A $2-million donation from Charlotte and Lewis Steinberg, of the famed supermarket family, has funded the purchase of three mammography systems, two with tomosynthesis capability and a third that will be used during biopsies.

The Steinberg’s donation was not just a random act of philanthropy: Charlotte Steinberg was once an X-ray technician at a Montreal hospital where she worked with breast cancer patients.

The Steinberg’s donation is “allowing us to transform our entire mammography department in two hospitals over to digital imaging, including our biopsy capability and tomosynthesis,” said Dr. Liz LaMere, chief radiologist and director of medical imaging at North York General.

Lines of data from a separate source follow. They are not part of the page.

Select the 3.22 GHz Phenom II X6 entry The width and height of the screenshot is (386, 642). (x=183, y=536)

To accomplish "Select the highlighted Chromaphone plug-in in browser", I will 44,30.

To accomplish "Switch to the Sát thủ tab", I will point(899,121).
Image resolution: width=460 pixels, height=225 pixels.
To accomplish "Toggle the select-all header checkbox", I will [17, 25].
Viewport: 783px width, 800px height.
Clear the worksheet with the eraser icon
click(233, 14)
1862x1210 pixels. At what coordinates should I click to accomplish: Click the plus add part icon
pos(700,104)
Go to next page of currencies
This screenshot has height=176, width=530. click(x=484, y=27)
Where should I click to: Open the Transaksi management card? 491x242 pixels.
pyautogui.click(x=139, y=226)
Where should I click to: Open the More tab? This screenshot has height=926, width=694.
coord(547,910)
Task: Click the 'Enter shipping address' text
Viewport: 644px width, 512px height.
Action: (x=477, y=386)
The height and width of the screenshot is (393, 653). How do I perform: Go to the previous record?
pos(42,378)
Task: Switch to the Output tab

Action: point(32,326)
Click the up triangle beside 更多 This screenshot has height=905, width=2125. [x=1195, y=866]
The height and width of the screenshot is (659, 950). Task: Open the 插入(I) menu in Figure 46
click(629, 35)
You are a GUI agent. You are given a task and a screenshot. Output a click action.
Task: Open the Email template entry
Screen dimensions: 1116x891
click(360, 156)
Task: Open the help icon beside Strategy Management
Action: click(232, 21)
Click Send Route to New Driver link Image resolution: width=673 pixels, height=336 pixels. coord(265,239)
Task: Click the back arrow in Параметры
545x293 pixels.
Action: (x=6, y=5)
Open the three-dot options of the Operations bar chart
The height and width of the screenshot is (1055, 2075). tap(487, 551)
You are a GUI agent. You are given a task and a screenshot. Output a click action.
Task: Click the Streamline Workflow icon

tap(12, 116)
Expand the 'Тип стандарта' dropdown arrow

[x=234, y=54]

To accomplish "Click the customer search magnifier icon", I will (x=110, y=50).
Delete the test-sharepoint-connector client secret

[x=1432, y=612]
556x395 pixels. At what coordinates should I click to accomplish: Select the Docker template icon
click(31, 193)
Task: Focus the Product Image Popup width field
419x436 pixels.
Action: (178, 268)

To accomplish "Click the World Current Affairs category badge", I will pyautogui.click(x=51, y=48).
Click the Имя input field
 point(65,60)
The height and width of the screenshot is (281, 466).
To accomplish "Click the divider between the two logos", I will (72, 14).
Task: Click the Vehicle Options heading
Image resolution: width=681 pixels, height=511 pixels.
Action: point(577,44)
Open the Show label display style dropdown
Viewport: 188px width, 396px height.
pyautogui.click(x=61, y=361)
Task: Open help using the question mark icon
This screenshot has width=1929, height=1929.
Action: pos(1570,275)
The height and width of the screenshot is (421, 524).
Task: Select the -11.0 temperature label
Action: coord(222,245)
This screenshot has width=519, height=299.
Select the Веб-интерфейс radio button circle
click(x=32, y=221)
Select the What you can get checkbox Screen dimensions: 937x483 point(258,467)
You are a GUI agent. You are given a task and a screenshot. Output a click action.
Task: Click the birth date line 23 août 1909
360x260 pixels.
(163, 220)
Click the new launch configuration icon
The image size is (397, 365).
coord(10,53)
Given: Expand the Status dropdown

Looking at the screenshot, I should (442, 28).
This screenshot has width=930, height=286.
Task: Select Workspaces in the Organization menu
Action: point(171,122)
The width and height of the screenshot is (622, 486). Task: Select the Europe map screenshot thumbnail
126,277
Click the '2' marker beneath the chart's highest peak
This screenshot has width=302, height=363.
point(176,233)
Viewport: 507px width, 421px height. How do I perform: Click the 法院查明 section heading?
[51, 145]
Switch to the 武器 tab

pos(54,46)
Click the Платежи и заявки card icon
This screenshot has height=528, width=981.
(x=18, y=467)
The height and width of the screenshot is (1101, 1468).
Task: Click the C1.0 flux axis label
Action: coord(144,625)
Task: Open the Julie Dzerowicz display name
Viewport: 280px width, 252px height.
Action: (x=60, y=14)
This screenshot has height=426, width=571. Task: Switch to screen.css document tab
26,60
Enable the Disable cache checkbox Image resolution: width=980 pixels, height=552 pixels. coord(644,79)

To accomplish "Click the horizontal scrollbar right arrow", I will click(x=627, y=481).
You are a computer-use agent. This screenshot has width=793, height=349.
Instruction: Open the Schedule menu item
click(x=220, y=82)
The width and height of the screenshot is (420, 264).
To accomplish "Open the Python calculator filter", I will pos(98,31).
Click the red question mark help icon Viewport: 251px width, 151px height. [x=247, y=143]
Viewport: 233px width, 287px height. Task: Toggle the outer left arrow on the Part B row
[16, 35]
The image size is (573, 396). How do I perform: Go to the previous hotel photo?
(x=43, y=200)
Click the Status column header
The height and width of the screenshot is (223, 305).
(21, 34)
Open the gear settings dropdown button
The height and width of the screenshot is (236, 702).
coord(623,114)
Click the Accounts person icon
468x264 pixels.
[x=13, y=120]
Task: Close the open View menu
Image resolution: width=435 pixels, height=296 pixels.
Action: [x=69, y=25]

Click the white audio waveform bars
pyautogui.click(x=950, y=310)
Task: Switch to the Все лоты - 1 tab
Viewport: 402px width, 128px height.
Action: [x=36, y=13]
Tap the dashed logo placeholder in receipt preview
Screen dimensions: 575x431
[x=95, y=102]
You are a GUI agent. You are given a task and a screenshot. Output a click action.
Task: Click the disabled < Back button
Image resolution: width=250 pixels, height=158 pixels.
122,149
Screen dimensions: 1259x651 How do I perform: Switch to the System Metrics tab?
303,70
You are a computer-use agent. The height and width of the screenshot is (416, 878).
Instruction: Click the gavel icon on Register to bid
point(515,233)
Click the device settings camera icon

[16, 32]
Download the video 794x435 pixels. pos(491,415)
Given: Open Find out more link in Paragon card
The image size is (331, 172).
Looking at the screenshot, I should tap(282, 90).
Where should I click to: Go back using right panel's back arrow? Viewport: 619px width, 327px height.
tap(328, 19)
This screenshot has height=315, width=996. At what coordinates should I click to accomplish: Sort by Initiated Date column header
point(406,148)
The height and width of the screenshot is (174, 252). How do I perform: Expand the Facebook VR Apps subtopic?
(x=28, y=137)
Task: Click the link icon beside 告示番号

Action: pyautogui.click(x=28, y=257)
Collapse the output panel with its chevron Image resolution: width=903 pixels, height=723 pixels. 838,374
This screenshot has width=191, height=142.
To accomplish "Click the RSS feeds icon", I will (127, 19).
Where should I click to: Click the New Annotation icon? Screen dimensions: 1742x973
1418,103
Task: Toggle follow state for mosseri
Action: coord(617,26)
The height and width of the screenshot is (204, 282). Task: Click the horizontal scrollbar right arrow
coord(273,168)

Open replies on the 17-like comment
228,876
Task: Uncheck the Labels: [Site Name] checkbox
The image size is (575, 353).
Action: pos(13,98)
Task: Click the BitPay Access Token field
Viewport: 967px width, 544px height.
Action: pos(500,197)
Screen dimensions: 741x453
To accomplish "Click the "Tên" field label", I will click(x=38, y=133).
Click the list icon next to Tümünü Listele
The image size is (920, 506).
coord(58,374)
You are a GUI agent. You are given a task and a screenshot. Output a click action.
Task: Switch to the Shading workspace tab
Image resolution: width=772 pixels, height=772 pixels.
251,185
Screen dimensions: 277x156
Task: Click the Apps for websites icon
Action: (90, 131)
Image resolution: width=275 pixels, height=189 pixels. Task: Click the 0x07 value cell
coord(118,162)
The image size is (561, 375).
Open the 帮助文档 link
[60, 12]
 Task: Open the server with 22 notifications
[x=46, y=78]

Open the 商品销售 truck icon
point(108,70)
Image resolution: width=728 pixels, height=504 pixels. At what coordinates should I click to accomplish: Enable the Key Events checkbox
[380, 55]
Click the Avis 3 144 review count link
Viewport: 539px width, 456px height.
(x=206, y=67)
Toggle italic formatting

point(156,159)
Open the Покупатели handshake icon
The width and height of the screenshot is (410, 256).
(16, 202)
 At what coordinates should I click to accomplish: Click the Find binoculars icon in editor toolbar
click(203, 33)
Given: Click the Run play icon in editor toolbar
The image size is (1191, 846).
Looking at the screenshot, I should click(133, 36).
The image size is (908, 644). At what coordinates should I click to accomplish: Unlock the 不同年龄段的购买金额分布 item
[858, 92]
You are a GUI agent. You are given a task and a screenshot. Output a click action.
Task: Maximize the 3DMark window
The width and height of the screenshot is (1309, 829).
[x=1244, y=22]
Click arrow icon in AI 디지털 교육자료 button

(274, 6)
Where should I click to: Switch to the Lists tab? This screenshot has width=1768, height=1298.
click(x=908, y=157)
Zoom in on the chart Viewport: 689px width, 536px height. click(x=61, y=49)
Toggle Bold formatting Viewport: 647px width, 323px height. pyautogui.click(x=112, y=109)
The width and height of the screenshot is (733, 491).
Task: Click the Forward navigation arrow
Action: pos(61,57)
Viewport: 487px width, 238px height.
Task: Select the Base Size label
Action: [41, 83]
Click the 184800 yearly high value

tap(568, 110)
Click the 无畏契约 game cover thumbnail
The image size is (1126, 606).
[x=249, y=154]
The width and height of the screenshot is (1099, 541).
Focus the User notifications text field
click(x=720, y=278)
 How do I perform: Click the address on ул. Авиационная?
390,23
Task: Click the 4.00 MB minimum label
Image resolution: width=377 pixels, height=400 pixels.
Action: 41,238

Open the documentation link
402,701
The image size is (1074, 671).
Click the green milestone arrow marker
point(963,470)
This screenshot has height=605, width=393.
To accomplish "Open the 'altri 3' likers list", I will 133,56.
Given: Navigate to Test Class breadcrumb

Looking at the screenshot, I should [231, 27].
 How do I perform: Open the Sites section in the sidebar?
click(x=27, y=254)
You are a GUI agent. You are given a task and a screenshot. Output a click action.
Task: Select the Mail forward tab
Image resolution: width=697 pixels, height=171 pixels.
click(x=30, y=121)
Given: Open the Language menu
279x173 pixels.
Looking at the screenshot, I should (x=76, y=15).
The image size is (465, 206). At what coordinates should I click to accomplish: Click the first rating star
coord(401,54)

While excited about the promise of greater detection capability and reduced callbacks, Dr. LaMere also noted that tomosynthesis should make the procedure easier on the 9,000 patients that her seven-radiologist mammography unit sees each year.

“It can reduce the amount of time required for the patient to have the overall experience of having her mammogram taken, not just the actual moment of time when the image is taken, but also knowing women are left in the room by themselves while the tech goes outside to process the film,” she said. “It also helps keep them more comfortable during that time period, because they have someone with them all the time.”

North York General’s three digital mammography machines, two with tomosynthesis capability, will be operational by fall 2009. The approximately 9,000 patients who are tested annually for breast lesions include those referred by their family physician for routine screening, patients referred through the Ontario Breast Screening Program (OBSP) at the hospital’s Branson site, as well as those referred for a diagnostic assessment, encompassing patients referred to the BMO Financial Group Breast Diagnostic Centre, which opened at the hospital’s General site in 1997.

This centre was one of Canada’s first centres for rapid assessment of breast patients, offering a multidisciplinary approach to diagnosis of breast cancer.